On my list of “Game Show Hosts I’d Like to See as President,” Donald Trump is now near the bottom. I’d walk door-to-door with Draft Alex Trebek petitions, before I’d consider voting for a grown man who refers to himself in the passive third-person.
Until this week, though, I really didn’t have such strong feelings about The Donald. His flip-flopping positions on choice, Hillary Clinton and President Obama’s leadership abilities, taxation, and universal health care are the kind of moving targets one expects from a well-funded politician trying to redefine himself as a conservative. A good politician has to find the base in order to fire it up.

For me personally, it’s far too early to get too excited about an overcrowded race still in its infancy. When asked about Trump’s chances, I generally tell folks to talk to me after New Hampshire.
Yet, a comment by Donald Trump stuck in my craw.
In an interview at the Family Leadership Summit, Trump was asked about comments made by Arizona Sen. John McCain. “He’s not a war hero,” Trump snapped at the interviewer. “He’s a war hero because he was captured.” Then, he added in his usual arrogant tone, “I like people that weren’t captured.”
John McCain is a hero, and not because he was captured. Unlike Trump (and me for that matter), McCain wore the uniform. That’s heroic enough for me. But the story of McCain’s valor while in uniform exemplifies heroism.

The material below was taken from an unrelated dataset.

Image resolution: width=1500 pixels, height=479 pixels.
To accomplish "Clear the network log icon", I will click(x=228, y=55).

In 1967, Lt. Commander McCain was on board the aircraft carrier USS Forrestal when an electrical malfunction caused a deadly fire. While assisting another pilot’s escape from the deck, a bomb exploded. McCain was hit with fragments in the chest and legs.

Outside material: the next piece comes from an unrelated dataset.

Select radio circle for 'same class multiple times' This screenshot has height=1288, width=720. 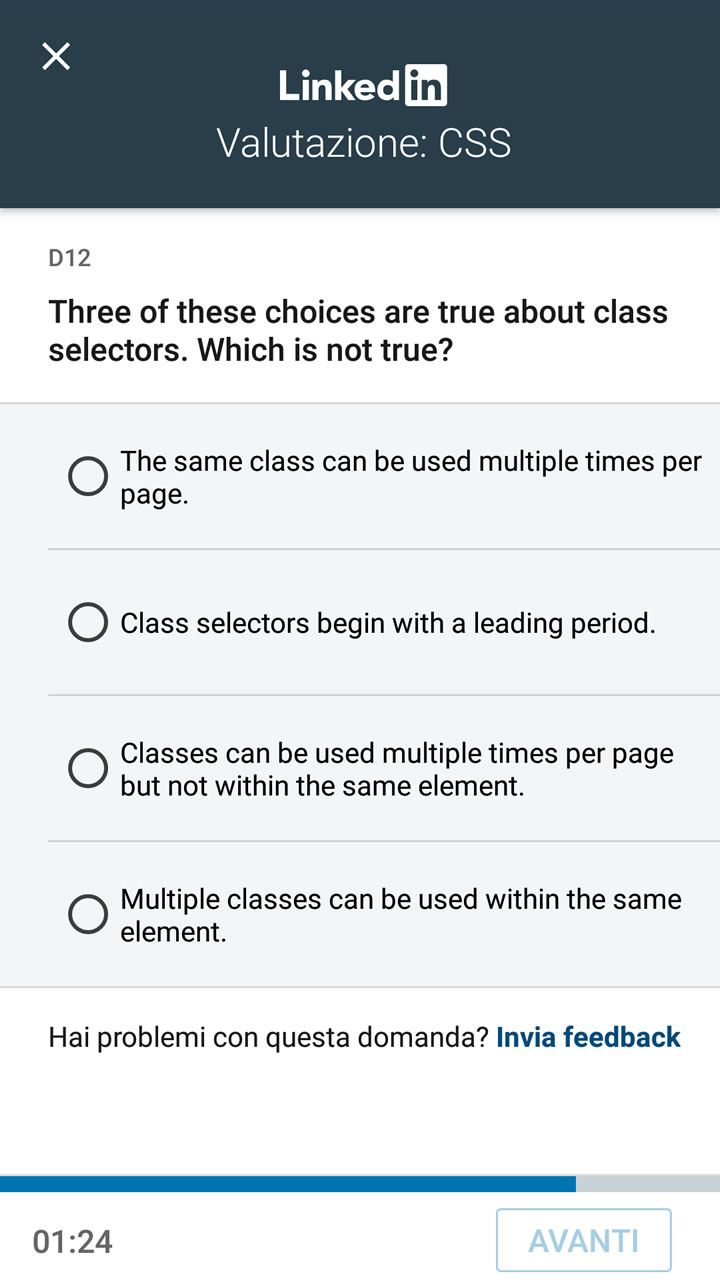(88, 477)
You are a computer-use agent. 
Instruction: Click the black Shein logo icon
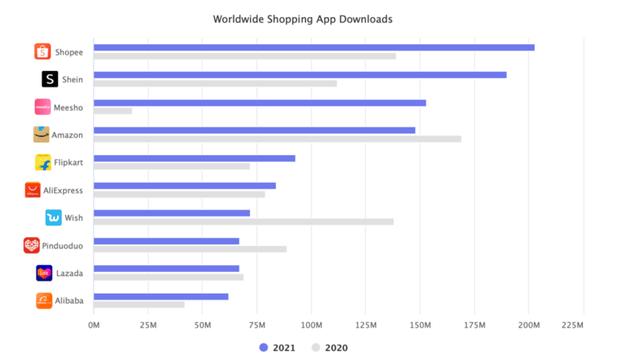point(50,79)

A year later, as a part of Operation Rolling Thunder, John McCain was shot down over North Vietnam during his 23rd bombing mission. When he ejected from the plane, he broke both arms and a leg. Locals crushed his shoulder with the butt of a rifle and stabbed him with a bayonet, before sending him to the prison known as the Hanoi Hilton.
I’ve never been to a Trump resort to enjoy their room service, but I’m guessing the service is a bit nicer than the treatment McCain received at the Hanoi Hilton.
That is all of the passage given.